Rewrite the lines from the one containing "Where should I click to: Open avatar" through the one containing "coord(24,226)", putting "side panel" in place of "sidebar" and keeping everything else the same.

(Entries on where items appear)
- - - - -

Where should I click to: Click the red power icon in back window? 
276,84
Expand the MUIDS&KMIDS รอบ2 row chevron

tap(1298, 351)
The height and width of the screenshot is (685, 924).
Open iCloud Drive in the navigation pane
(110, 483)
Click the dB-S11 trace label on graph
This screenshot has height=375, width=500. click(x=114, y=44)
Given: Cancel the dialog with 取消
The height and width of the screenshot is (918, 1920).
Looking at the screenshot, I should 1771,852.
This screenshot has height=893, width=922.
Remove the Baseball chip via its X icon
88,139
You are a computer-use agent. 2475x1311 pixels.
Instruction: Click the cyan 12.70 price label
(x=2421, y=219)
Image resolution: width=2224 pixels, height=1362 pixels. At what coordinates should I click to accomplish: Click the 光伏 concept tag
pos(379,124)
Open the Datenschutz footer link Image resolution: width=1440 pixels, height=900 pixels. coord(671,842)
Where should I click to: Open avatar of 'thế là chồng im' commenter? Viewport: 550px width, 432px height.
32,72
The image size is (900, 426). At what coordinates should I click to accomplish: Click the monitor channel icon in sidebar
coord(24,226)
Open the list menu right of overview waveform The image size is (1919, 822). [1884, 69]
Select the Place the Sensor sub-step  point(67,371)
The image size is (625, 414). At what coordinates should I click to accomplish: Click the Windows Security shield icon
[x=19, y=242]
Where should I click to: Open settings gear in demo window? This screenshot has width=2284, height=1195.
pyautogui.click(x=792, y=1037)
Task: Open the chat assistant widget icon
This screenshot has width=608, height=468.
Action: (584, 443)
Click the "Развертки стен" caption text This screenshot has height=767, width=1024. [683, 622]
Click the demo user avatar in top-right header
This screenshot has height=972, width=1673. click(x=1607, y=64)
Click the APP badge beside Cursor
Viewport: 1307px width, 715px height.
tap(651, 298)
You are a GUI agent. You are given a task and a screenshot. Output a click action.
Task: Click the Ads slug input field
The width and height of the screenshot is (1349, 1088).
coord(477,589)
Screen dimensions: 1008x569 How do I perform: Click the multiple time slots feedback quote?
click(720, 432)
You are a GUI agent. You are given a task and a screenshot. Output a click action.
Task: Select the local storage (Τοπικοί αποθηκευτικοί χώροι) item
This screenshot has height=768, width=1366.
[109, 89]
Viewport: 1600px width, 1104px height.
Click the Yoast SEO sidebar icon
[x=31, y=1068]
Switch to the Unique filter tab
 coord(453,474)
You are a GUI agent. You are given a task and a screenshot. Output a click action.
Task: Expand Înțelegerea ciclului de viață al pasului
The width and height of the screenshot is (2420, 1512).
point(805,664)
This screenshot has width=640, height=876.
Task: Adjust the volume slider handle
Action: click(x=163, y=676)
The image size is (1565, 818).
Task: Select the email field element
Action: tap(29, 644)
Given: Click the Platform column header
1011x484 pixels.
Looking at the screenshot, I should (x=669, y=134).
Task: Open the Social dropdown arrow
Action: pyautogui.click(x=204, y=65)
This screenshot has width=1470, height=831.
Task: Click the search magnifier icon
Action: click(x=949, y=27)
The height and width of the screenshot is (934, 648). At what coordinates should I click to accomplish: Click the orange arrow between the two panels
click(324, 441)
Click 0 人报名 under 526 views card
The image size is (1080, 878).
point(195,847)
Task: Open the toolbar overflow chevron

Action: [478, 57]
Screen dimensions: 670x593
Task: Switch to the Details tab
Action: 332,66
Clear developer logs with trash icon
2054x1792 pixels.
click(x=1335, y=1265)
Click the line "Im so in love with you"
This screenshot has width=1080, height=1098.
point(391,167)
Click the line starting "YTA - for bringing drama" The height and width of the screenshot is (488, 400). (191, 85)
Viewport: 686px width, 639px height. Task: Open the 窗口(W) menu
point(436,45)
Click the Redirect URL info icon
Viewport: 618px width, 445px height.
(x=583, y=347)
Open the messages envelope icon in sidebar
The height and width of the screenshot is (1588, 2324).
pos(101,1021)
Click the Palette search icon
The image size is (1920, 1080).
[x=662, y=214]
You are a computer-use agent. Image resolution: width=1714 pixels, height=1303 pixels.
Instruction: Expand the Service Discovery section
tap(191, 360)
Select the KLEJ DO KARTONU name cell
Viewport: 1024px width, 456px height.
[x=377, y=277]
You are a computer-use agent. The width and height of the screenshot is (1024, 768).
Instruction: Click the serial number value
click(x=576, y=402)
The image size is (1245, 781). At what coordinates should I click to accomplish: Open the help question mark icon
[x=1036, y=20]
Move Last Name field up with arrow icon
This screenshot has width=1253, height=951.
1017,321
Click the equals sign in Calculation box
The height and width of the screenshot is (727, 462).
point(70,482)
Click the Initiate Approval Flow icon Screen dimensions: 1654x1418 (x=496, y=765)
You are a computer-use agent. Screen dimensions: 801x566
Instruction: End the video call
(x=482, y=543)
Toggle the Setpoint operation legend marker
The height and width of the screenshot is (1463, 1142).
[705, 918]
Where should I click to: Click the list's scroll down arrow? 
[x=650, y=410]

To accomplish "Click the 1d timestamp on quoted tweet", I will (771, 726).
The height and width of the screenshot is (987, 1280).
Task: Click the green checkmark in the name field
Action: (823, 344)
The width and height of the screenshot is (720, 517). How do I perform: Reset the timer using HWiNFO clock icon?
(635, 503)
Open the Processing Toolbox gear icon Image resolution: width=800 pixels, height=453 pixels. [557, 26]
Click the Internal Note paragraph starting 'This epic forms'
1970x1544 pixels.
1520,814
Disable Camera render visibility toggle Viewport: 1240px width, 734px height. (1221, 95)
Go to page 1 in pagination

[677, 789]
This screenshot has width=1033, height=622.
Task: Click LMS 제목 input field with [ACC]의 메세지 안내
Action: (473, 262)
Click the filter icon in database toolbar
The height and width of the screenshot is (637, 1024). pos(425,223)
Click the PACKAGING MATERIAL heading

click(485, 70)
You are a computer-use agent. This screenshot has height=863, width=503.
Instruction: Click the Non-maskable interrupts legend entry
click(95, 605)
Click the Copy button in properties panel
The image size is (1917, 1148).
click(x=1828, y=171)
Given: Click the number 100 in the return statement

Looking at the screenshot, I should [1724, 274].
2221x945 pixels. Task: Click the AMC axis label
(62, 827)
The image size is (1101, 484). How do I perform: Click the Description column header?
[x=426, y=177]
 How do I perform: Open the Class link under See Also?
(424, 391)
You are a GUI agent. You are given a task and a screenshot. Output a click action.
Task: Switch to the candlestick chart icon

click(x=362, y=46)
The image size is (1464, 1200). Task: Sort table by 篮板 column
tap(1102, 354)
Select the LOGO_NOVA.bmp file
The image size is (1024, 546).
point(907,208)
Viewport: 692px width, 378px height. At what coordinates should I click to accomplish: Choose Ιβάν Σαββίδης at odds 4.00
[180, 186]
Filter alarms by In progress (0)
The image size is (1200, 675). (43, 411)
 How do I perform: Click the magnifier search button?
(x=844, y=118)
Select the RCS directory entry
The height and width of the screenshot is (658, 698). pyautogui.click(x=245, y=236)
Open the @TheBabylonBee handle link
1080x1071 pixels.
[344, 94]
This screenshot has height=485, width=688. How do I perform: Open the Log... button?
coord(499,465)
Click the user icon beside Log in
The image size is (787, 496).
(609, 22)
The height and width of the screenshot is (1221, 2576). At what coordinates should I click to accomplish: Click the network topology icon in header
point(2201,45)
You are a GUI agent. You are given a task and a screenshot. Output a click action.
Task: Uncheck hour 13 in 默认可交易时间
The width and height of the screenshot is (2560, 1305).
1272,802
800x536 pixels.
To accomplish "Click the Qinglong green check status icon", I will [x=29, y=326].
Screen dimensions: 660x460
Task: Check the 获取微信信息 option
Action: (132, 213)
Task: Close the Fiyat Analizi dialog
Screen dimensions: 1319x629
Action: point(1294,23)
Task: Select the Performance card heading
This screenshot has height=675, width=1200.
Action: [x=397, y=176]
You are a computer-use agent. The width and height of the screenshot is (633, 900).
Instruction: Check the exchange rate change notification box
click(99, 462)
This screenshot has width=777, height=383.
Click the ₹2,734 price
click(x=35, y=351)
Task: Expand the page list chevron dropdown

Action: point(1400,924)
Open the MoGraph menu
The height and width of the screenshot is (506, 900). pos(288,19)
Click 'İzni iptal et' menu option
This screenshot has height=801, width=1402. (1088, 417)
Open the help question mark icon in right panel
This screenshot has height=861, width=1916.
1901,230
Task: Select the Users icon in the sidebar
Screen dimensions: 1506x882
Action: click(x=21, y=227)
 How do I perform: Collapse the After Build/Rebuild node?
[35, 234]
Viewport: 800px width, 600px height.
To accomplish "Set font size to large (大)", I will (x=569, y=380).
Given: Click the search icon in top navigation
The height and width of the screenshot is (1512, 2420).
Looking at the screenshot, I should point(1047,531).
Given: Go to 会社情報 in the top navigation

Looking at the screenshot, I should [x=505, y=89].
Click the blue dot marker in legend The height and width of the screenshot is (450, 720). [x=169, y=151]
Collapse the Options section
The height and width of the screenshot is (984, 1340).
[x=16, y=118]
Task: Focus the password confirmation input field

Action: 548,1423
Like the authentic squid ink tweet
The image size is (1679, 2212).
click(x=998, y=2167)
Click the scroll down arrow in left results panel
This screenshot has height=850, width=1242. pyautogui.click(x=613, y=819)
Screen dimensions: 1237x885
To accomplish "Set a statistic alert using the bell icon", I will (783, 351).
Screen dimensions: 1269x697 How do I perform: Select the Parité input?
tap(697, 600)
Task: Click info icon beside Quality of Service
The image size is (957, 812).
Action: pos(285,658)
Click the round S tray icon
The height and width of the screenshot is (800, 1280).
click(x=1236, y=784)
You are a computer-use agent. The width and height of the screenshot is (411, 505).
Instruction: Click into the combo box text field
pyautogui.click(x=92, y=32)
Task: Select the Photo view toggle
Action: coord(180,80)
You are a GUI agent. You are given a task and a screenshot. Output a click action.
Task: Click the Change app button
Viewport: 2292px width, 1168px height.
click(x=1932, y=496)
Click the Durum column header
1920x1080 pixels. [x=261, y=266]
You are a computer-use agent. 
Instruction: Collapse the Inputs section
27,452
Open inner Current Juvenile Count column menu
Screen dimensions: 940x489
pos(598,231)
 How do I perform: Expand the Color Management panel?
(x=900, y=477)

- - - - -

> RESPONSE TO THIS EXERCISE
Where should I click to: Open avatar of 'thế là chồng im' commenter? Viewport: 550px width, 432px height.
32,72
The image size is (900, 426). At what coordinates should I click to accomplish: Click the monitor channel icon in side panel
coord(24,226)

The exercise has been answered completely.